A Trieste si è parlato per ore di “riconciliazione”. Mi ha colpito il fatto che non sia mai stata pronunciata la parola “perdono”: una parola che in effetti non si ascolta mai, forse perché legata alla sfera etico-religiosa più che a quella politica o accademica. O forse perché nessuno, nel contesto balcanico, la sente veramente sua. Cosa pensa a riguardo, lei, che lavora per “riconciliare”?
Penso che il passato non si cambia, si capisce e si accetta. La riconciliazione implica la cattiva esperienza, che non è nemmeno detto che non si ripeta in futuro.

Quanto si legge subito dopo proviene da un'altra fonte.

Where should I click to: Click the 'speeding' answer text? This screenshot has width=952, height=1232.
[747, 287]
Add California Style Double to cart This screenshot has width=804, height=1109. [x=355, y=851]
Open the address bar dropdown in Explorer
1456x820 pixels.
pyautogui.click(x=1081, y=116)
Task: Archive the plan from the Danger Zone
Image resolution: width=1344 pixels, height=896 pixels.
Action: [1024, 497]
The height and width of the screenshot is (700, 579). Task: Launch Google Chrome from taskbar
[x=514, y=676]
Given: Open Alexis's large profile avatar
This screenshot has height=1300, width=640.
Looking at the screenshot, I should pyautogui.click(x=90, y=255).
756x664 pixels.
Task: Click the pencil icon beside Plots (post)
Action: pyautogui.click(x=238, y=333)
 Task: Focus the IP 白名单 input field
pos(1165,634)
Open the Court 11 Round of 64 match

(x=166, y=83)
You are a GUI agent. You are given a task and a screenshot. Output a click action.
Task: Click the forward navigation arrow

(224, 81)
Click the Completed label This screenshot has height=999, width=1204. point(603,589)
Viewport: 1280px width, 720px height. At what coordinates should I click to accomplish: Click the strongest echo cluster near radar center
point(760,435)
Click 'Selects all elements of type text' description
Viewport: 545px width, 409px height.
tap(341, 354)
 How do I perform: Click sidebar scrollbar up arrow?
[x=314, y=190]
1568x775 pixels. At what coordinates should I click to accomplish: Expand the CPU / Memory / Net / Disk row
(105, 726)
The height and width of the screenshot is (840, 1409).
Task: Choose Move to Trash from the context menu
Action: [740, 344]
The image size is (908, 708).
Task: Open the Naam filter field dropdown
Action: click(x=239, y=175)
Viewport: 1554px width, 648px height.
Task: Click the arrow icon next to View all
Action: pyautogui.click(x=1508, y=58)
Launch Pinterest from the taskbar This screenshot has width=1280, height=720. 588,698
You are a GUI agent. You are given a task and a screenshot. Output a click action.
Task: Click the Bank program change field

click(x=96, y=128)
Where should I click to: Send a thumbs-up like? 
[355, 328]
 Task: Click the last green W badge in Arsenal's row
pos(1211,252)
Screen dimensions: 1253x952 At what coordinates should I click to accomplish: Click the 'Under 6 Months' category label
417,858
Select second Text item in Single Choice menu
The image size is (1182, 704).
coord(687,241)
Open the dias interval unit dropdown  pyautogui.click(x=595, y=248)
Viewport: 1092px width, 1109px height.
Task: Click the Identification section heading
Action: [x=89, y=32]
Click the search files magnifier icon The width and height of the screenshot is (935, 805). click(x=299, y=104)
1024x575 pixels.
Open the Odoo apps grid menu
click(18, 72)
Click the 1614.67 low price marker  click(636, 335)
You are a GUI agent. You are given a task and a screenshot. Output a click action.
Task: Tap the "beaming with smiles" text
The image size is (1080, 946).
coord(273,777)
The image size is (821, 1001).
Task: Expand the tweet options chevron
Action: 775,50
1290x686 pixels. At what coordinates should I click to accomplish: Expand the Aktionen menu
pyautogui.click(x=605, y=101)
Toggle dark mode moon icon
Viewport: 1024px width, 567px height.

Quando hai una cattiva esperienza qualcosa rimarrà per forza. La riconciliazione per me non riguarda la capacità di chiedere scusa, ma di guardare avanti. Ha più a che fare con l’intelligenza e con il coraggio che con il perdono. Non a caso anche in albanese esistono due parole: “perdono” è falje e “riconciliazione” è pajtim.
Non posso dire di essere d’accordo, ma trovo estremamente indicativa questa sua definizione. Gliene chiedo allora una ancora più difficile. Che cos’è per lei la “società civile”?
Più che definirla la società civile la si riconosce. Diciamo che tutto quello che non è connesso agli interessi di un partito o alla ragione di Stato per me è società civile. Tutto ciò che non è direttamente interessato al governo o alla sicurezza; l’accademia in un certo senso è cosa a parte, ma mantenendo la definizione ampia a mio giudizio rientra anch’essa nella società civile. Penso che il carattere transnazionale della società civile dei Balcani debba essere ben compreso e che si debba lavorare molto su questo concetto.